For instance, let’s take a scenario that happened to our development team recently. We had a pod that began consuming a massive amount of resources, which caused the node itself to near capacity. This caused the kubelet to start evicting pods left and right – clearly not something we want to affect our application.

Using only the Kubernetes logs, we would see a DiskPressure issue with the node and the pod evictions. But this doesn’t provide much context, and with numerous pods in the same node it would be difficult to pinpoint which one was causing the problem. Luckily for us, our dev team was using Cloud App Management when this problem occurred and we were able to quickly see the Top 5 pods by CPU utilization and memory. This enabled easy identification of the problem-causing pod. You can see in the screenshot below, on the lower righthand side we have the Top 5 lists for CPU utilization and memory, which clearly shows the pod that is consuming the most resources. While we are okay on CPU utilization for the node as a whole, we can see on the graph on the top right that our memory usage has exceeded its max.

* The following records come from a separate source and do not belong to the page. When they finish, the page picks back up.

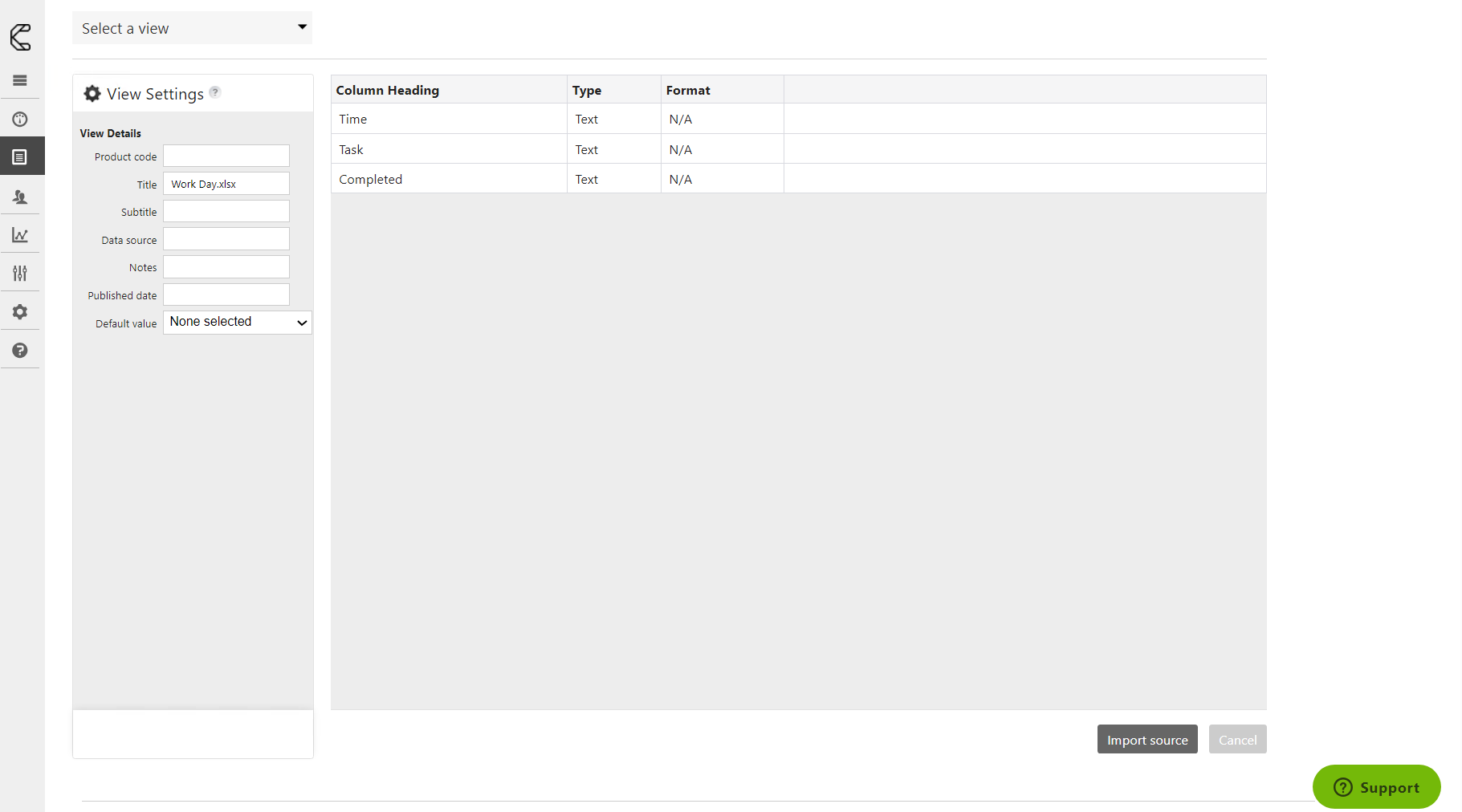This screenshot has width=1462, height=812.
Task: Open the users panel icon
Action: pos(20,197)
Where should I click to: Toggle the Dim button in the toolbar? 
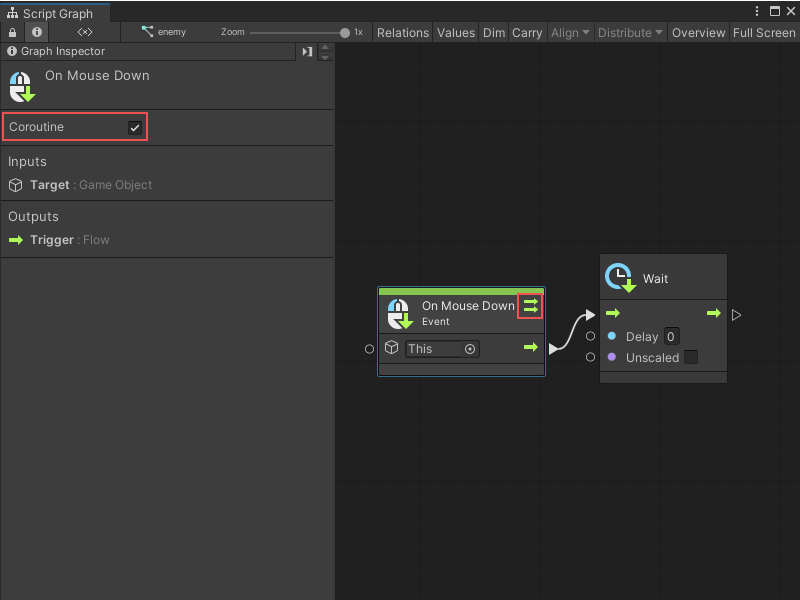coord(493,32)
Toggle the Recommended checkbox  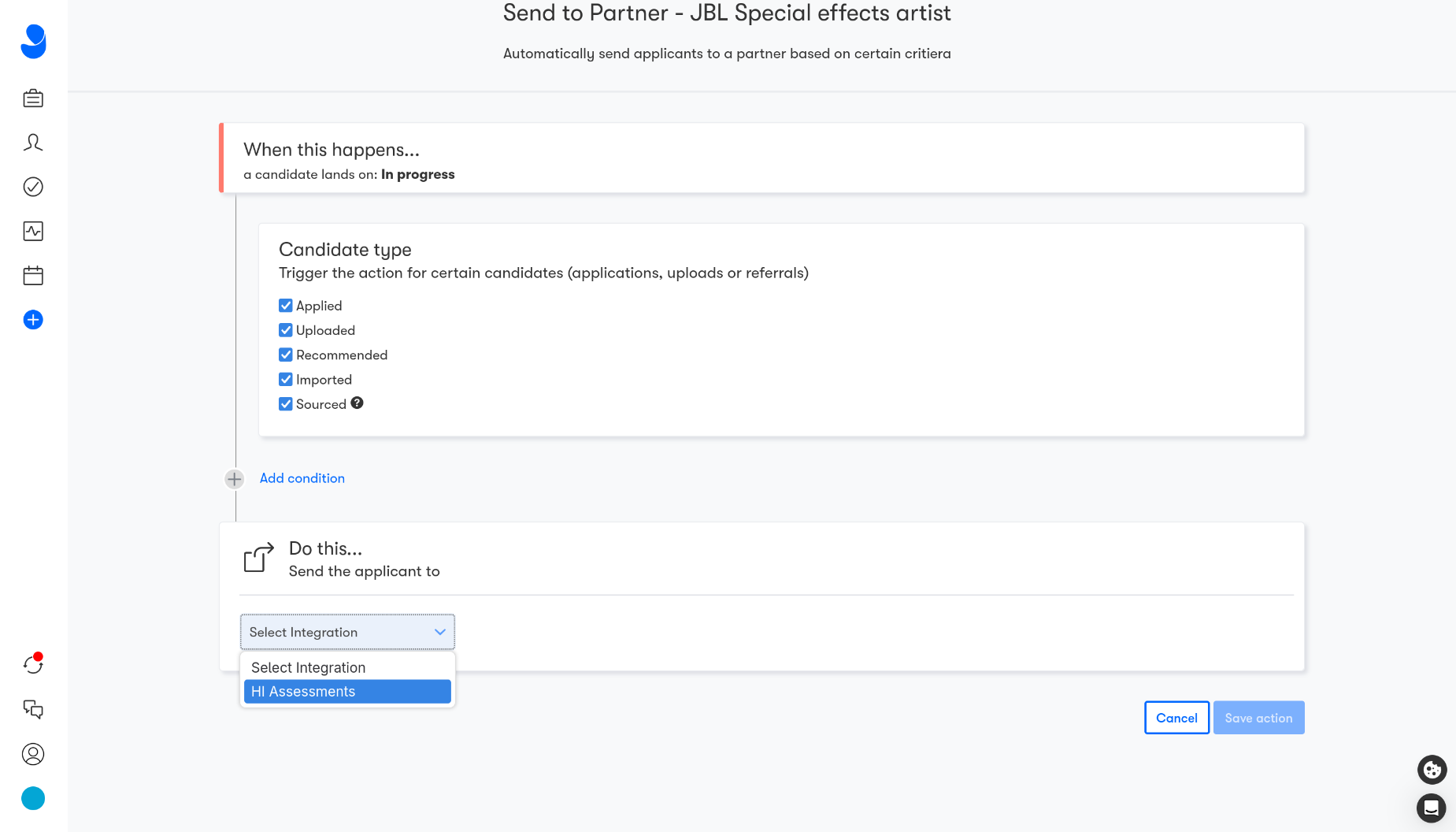click(286, 355)
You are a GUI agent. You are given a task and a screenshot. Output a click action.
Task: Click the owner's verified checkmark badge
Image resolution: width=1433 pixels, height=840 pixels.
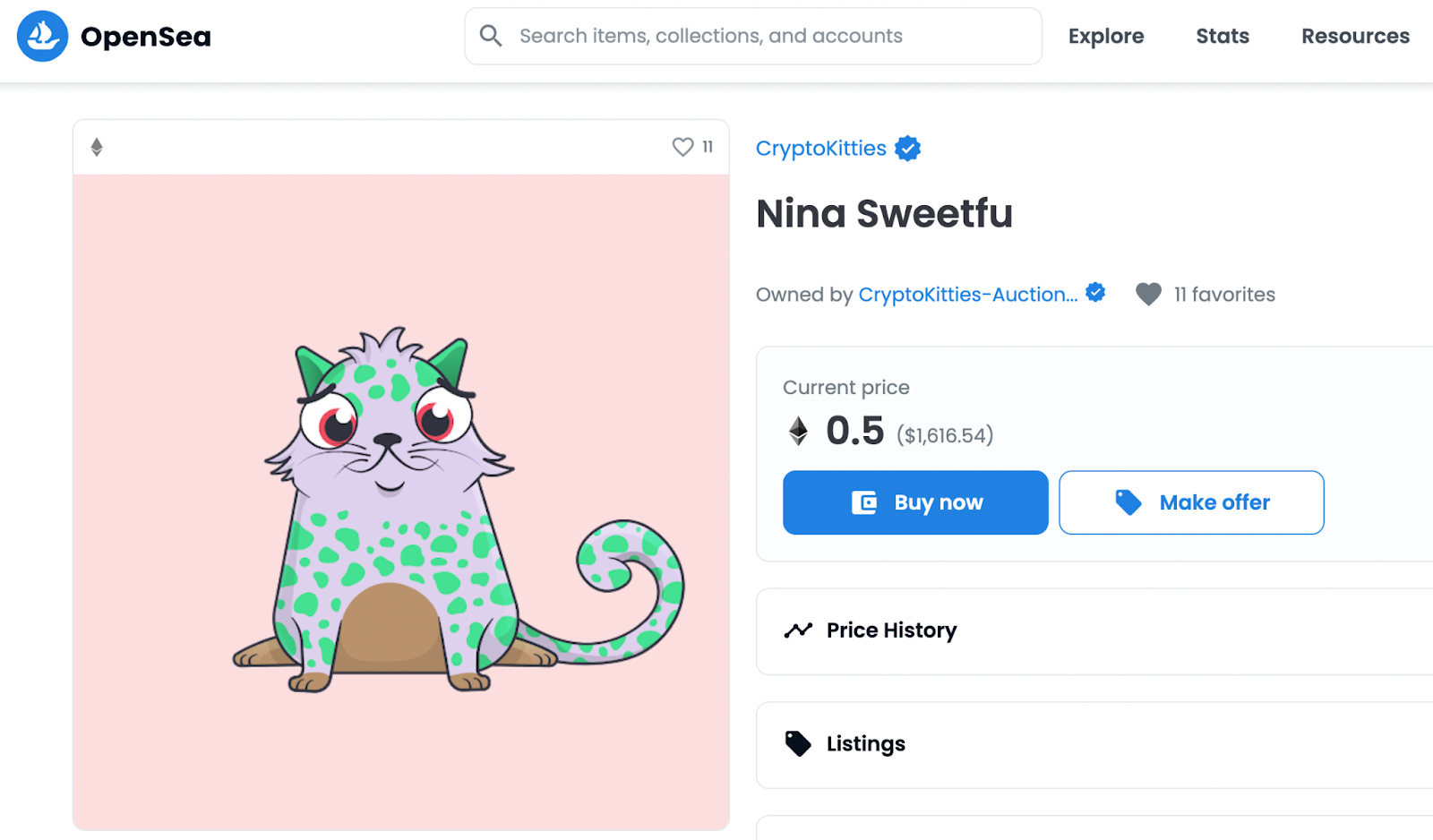pyautogui.click(x=1095, y=293)
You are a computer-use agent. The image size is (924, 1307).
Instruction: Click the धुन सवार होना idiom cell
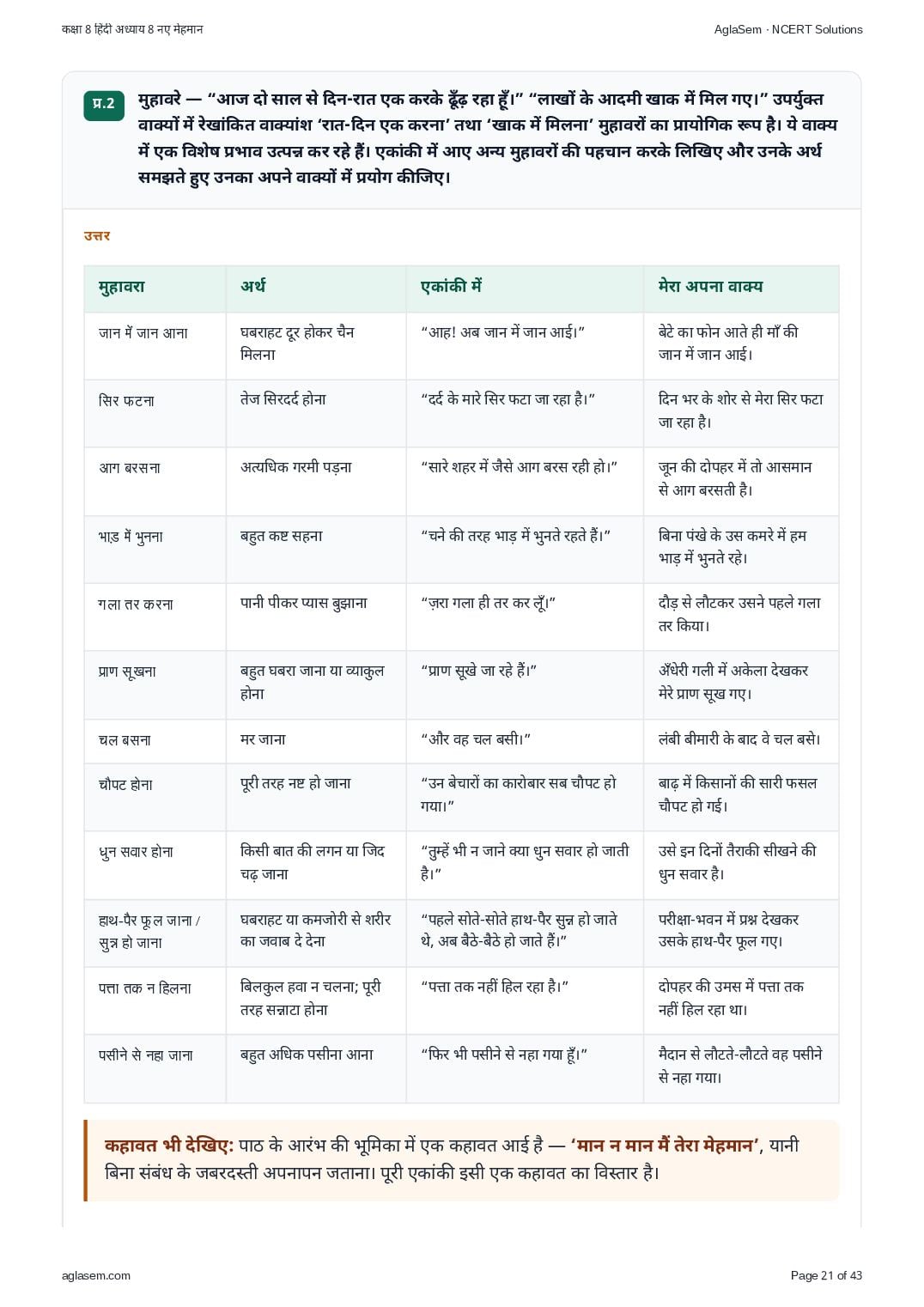point(155,865)
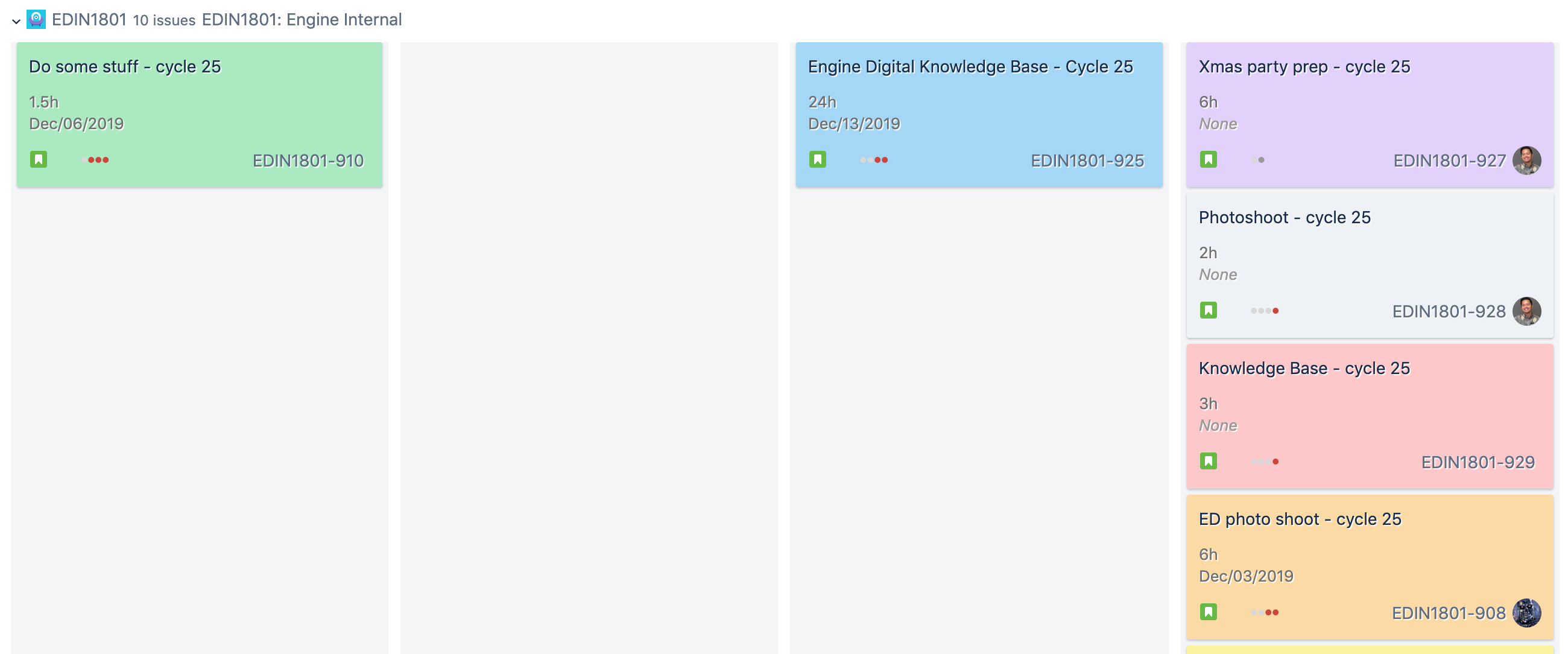Click priority dots on Do some stuff card
The width and height of the screenshot is (1568, 654).
pyautogui.click(x=95, y=160)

From this view we can also get information on the pods and containers within the node with a straightforward visualization of the infrastructure on the left. All the pods that are being evicted are shown in red. We can also use the timeline at the top to scroll backwards in time to see how the deployments have changed. With all of this information readily accessible, it makes it easy to pinpoint and troubleshoot Kubernetes issues.